** Opening DATA SUPPLIED block **

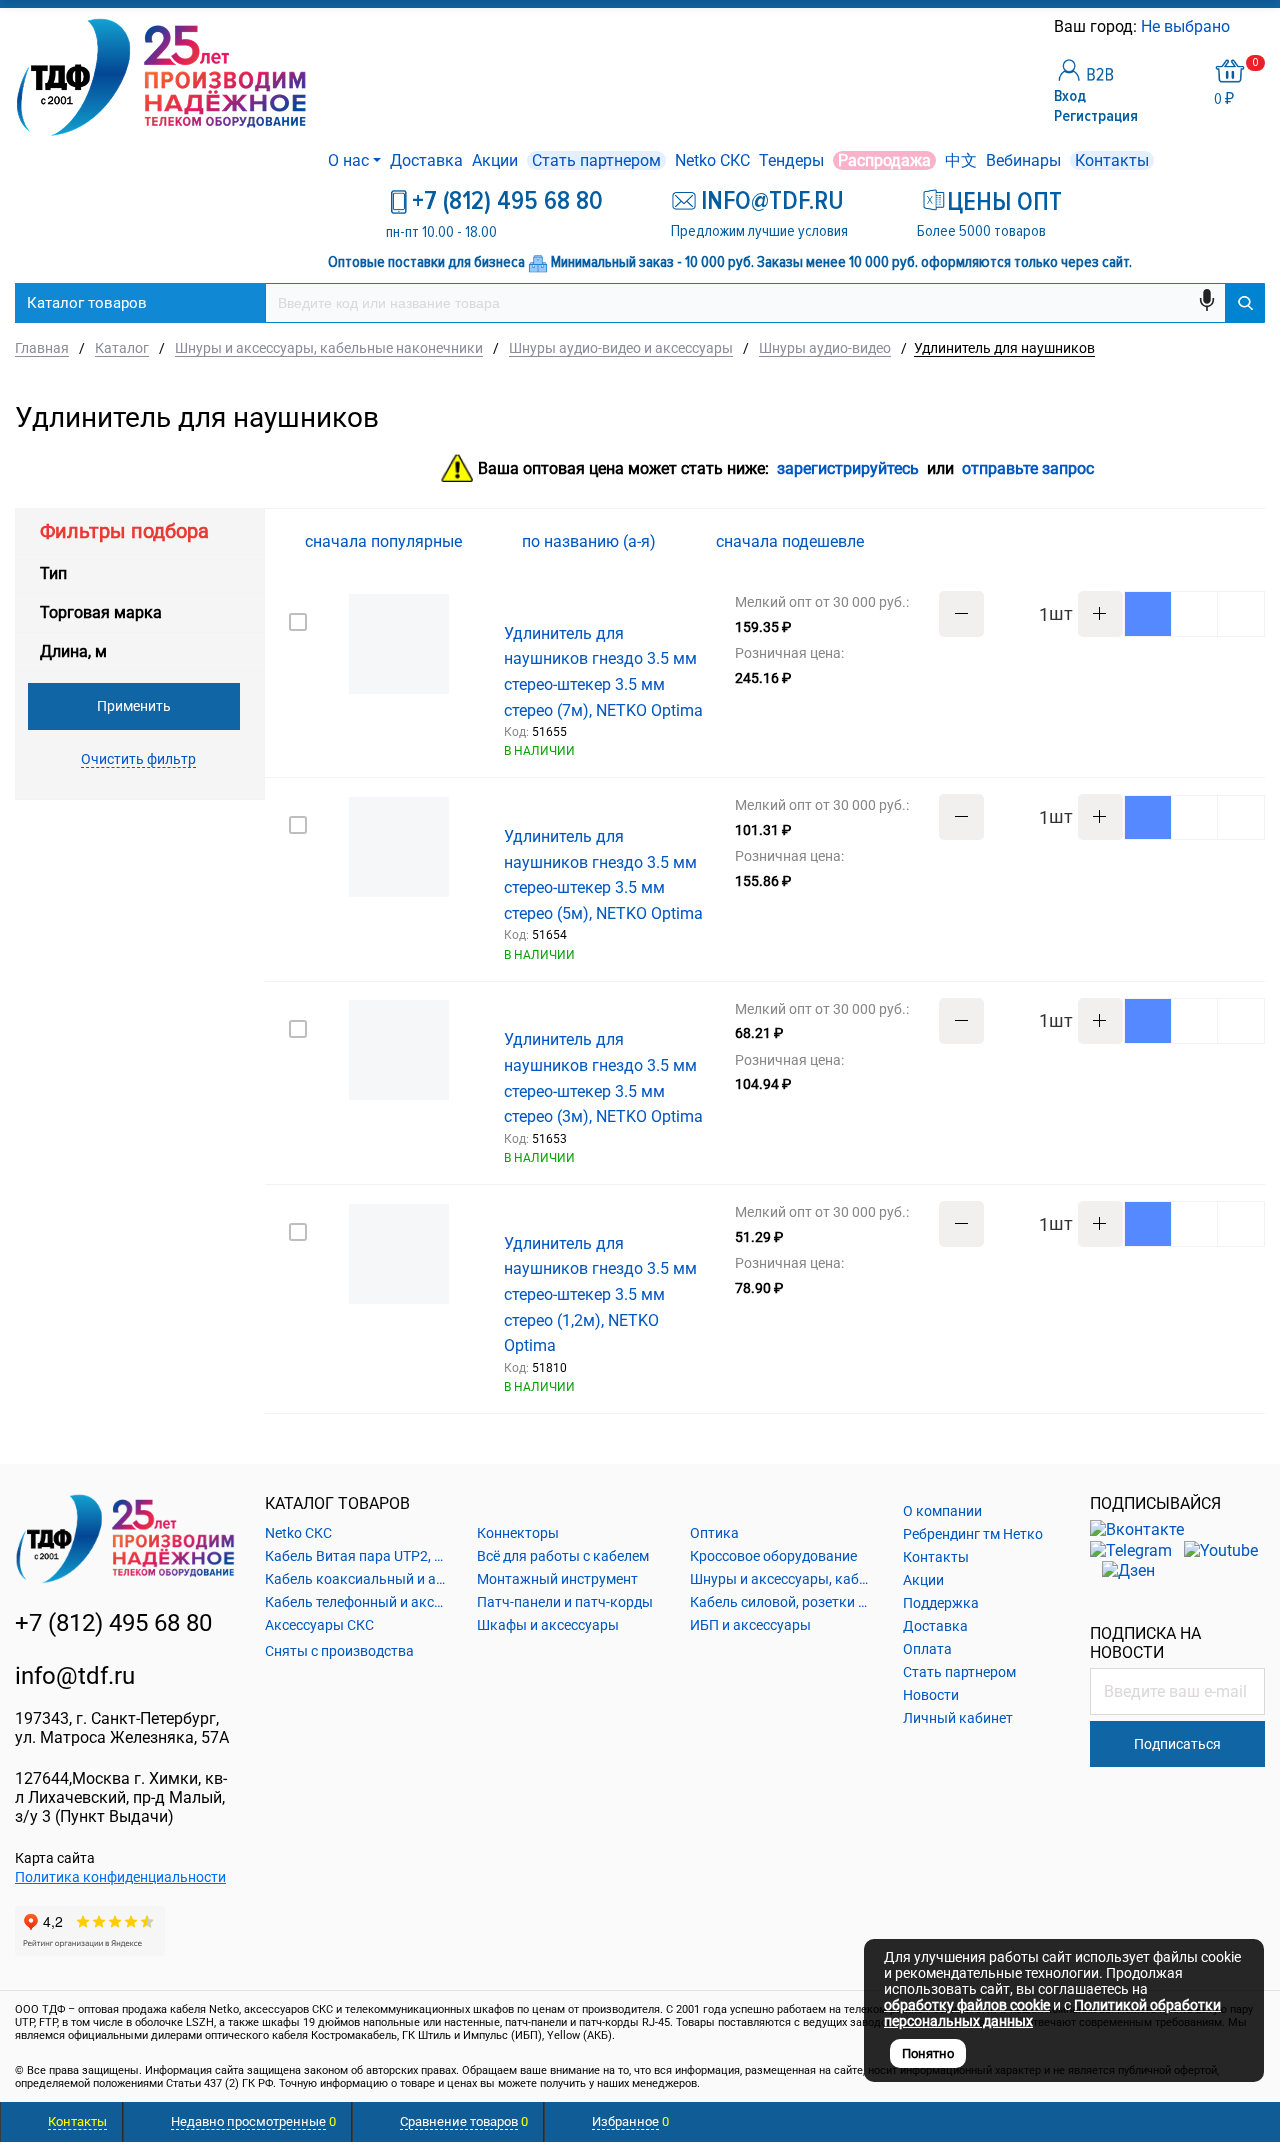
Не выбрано (1187, 26)
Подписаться (1177, 1744)
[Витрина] (1189, 541)
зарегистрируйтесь (848, 469)
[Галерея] (1221, 542)
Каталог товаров (87, 303)
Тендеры (791, 160)
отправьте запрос (1028, 469)
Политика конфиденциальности (120, 1877)
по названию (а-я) (591, 541)
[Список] (1253, 541)
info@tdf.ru (75, 1676)
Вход (1070, 96)
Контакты (1112, 160)
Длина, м (73, 651)
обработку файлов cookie (967, 2005)
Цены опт (1004, 202)
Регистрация (1096, 116)
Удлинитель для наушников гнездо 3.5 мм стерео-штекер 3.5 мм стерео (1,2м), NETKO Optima (600, 1294)
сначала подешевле (792, 541)
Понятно (928, 2053)
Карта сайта (55, 1858)
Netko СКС (712, 160)
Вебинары (1023, 160)
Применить (134, 706)
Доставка (426, 160)
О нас (348, 160)
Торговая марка (101, 612)
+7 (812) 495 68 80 (507, 201)
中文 (961, 160)
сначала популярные (385, 541)
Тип (53, 573)
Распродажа (884, 160)
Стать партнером (596, 160)
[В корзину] (1148, 614)
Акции (495, 160)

** Closing DATA SUPPLIED block **

Taking the line containing "Доставка (426, 160)" as the first, please return it and every line after it through the end of the entries, exactly and only those.

Доставка (426, 160)
О нас (348, 160)
Торговая марка (101, 612)
+7 (812) 495 68 80 (507, 201)
中文 (961, 160)
сначала популярные (385, 541)
Тип (53, 573)
Распродажа (884, 160)
Стать партнером (596, 160)
[В корзину] (1148, 614)
Акции (495, 160)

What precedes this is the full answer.